L4 performance
The tables below show the message-passing IPC costs (half of one round trip) for various CPUs and L4 configurations. Times are clock cycles spent in the kernel (including the overhead for entering and exiting kernel mode). Times are given for various payload sizes (number of message registers used, each is one machine word).
These results are from our L4 version called NICTA::Pistachio-embedded and our para-virtualized Linux called Wombat. Both systems are no longer supported, as they have been superseded by OKL4 and OK Linux from Open Kernel Labs. The OK Labs systems have been developed further, including further improvements to the performance.
NICTA::Pistachio-embedded IPC
ARM (5 physical message registers)
These numbers are for IPC between separate
address spaces (including context switch).
Processor | Speed | 0..4 MRs | 8 MRs | 16 MRs |
---|---|---|---|---|
XScale PXA255 (ARMv5) | 400Mhz | 151 | 188 | 228 |
StrongARM SA1100 (ARMv4) | 206Mhz | 131 | 141 | 161 |
Fast address-space switching (FASS, aka FCSE) is enabled.

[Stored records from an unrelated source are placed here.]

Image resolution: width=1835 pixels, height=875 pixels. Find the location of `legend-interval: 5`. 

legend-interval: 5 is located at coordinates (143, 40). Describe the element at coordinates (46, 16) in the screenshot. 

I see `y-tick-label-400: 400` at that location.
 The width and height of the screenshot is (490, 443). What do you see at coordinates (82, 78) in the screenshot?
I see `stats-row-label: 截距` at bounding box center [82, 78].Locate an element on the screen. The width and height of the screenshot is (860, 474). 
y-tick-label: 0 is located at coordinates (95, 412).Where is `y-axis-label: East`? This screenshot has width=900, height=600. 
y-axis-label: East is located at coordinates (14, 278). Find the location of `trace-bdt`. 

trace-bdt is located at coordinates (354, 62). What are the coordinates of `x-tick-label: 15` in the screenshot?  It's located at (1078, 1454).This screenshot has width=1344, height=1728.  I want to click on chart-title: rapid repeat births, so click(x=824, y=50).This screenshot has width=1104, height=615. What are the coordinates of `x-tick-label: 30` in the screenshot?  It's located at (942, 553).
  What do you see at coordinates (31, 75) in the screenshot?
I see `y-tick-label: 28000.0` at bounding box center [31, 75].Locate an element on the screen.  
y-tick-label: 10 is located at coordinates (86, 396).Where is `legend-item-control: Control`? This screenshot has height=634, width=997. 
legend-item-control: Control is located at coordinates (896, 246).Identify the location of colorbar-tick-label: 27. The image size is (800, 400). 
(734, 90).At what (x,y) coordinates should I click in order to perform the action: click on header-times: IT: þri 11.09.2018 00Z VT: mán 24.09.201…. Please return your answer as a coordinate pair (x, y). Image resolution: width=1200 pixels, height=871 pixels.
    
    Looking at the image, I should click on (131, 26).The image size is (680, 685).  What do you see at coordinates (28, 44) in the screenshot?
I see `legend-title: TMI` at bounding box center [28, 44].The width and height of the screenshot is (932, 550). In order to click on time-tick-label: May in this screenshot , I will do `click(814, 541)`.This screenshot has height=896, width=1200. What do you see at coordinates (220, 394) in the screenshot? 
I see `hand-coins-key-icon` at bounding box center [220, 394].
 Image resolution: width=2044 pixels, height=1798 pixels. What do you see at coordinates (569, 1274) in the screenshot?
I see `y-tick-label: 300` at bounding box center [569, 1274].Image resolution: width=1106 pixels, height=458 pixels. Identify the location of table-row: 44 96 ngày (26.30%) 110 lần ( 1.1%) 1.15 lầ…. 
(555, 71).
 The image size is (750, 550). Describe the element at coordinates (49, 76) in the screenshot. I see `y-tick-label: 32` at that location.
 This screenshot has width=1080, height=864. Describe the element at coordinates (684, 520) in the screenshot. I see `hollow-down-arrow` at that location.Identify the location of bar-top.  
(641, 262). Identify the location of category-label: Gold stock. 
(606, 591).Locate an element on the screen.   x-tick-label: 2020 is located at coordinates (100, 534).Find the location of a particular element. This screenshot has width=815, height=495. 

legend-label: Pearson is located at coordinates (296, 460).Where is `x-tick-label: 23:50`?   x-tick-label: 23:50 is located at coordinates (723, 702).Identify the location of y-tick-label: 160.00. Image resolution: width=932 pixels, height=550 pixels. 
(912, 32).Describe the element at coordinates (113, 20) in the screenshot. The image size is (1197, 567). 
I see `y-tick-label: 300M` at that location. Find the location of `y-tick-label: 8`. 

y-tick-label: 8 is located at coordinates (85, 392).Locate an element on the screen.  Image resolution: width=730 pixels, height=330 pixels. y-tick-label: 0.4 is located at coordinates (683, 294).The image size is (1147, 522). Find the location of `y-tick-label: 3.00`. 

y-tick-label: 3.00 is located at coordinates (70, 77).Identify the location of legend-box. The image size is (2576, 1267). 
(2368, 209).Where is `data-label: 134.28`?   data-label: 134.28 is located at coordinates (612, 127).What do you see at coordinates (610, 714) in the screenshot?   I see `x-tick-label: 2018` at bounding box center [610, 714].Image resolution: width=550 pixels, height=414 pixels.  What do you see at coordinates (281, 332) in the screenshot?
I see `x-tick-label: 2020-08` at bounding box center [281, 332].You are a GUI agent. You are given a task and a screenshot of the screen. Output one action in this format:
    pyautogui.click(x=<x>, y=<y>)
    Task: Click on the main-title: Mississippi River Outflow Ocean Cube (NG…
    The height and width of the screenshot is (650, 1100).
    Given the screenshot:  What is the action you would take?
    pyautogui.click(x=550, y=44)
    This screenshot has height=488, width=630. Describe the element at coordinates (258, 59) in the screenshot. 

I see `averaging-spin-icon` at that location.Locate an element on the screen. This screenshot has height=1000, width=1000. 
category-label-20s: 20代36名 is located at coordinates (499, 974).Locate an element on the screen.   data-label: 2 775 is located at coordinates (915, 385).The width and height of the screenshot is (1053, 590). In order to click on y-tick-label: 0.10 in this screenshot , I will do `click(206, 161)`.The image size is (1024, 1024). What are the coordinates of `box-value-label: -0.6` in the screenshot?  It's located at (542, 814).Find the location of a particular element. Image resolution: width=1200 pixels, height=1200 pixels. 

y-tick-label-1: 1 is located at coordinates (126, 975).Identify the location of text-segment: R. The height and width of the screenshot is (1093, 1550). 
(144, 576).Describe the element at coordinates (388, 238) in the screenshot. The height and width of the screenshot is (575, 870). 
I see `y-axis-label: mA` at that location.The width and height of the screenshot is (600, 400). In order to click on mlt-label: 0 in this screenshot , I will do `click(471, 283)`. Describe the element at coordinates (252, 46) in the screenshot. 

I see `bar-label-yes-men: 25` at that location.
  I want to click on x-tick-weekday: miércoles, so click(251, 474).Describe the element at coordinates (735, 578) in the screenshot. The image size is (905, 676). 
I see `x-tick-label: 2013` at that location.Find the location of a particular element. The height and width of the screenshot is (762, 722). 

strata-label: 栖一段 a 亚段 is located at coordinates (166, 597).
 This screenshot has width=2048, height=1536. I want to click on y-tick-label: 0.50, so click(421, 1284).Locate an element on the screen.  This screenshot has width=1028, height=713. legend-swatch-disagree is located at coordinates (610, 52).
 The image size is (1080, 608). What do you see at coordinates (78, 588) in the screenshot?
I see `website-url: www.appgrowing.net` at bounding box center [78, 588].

Wombat: para-virtualised Linux
Wombat, our architecture-independent para-virtualised Linux for L4-embedded, runs on ARM, x86 and MIPS. On ARM v4 or v5 processors, such as ARM9 cores or the XScale, Wombat benefits from the fast address-space switch (FASS) technology implemented in L4-embedded, while this is not supported in native Linux distributions.
Wombat ARM: XScale PXA255 @ 200Mhz
These numbers
are LMBench results
for native ARM Linux and Wombat on
the PLEB2 reference platform.
LMBench latency test results. Times are in
microseconds. Lower is better.
Latencies | Linux | Wombat | Rel. Perf | Comment |
---|---|---|---|---|
lat_ctx -s 0 2 | 190.8 | 6.48 | 29.44 | Context switch latencies |
lat_ctx -s 0 3 | 197.1 | 18.82 | 10.47 | |
lat_ctx -s 0 4 | 199.5 | 19.78 | 10.09 | |
lat_ctx -s 0 10 | 215.7 | 44.07 | 4.89 | |
lat_ctx -s 4 2 | 257.7 | 7.15 | 36.04 | |
lat_ctx -s 4 3 | 259.3 | 23.26 | 11.15 | |
lat_ctx -s 4 4 | 293.4 | 40.28 | 7.28 | |
lat_ctx -s 4 4 | 285.1 | 141.96 | 2.01 | |
lat_fifo | 377.0 | 80.07 | 4.71 | Hot potato |
lat_pipe | 378.4 | 81.56 | 4.64 | |
lat_unix | 764.5 | 107.48 | 7.11 | |
lat_syscall null | 0.82 | 4.73 | 0.17 | |
lat_proc procedure | 0.21 | 0.21 | 1.00 | Process creation |
lat_proc fork | 4334 | 5706 | 0.76 | |
lat_proc exec | 4600 | 6400 | 0.72 |
LMBench bandwidth test results, in MB/s. Higher is better.
Bandwidth | Linux | Wombat | Relative Performance |
---|---|---|---|
bw_file_rd 1024 io_only | 39.38 | 12.43 | 0.32 |
bw_mmap_rd 1024 | 106.7 | 106.1 | 0.99 |
bw_mem 1024 | 416.0 | 416.0 | 1.00 |
bw_mem_wr | 229.9 | 229.0 | 1.00 |
bw_pipe | 10.15 | 15.31 | 1.51 |
bw_unix | 24.23 | 11.32 | 0.47 |
The following numbers are the results for the AIM7 benchmark on native Linux and Wombat. Units are in Jobs/min/task. Higher is better.
Metric | Linux | Wombat | Relative Performance |
---|---|---|---|
1 Task | 47.52 | 46.32 | 0.97 |
2 Tasks | 24.77 | 24.12 | 0.97 |
3 Tasks | 16.74 | 16.31 | 0.97 |
Despite the increased security and isolation benefits of virtualizing Linux, virtualized Linux on ARM can show clear performance gains over native Linux in many areas, particularily because of its use of fast address-space switching (FASS).